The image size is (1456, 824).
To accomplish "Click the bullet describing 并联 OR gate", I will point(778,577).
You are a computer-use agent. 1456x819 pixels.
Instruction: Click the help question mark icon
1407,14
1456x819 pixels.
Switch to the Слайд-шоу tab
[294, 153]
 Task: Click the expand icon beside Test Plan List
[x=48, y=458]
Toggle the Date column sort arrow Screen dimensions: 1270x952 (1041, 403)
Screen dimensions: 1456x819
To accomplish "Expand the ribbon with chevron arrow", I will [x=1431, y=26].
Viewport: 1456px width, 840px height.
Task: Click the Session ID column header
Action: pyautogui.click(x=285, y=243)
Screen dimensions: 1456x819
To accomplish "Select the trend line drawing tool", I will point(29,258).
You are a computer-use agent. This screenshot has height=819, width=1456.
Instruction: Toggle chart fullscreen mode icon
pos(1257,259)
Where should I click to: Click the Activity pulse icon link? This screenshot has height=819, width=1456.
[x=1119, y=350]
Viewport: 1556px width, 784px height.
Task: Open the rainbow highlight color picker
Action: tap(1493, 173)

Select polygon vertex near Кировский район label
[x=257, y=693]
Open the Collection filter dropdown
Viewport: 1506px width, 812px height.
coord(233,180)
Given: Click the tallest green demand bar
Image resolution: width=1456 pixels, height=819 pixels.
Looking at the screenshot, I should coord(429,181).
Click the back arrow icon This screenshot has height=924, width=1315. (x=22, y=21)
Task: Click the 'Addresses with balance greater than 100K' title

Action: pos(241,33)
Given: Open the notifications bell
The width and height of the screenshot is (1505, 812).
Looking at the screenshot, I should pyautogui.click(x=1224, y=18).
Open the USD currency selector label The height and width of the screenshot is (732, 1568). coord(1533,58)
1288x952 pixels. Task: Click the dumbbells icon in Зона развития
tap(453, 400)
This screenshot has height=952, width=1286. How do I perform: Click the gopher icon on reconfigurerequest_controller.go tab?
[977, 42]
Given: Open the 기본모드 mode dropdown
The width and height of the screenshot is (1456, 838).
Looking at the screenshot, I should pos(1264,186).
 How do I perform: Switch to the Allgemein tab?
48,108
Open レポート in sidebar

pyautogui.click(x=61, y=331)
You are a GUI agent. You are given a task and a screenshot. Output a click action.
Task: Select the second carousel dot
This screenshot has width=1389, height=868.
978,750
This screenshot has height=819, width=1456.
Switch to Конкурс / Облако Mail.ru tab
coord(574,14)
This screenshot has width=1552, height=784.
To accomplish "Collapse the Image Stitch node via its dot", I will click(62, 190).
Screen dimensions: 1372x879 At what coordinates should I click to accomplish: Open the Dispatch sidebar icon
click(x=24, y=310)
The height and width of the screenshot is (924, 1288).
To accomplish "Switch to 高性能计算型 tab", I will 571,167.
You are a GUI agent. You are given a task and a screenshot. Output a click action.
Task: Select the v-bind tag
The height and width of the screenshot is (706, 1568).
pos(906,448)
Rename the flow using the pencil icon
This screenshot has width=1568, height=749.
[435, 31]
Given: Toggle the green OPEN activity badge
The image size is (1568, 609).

* What needs to be done
Among the entries, how many lines hold the word "point"? Please answer with only that number.

* Solved problem
2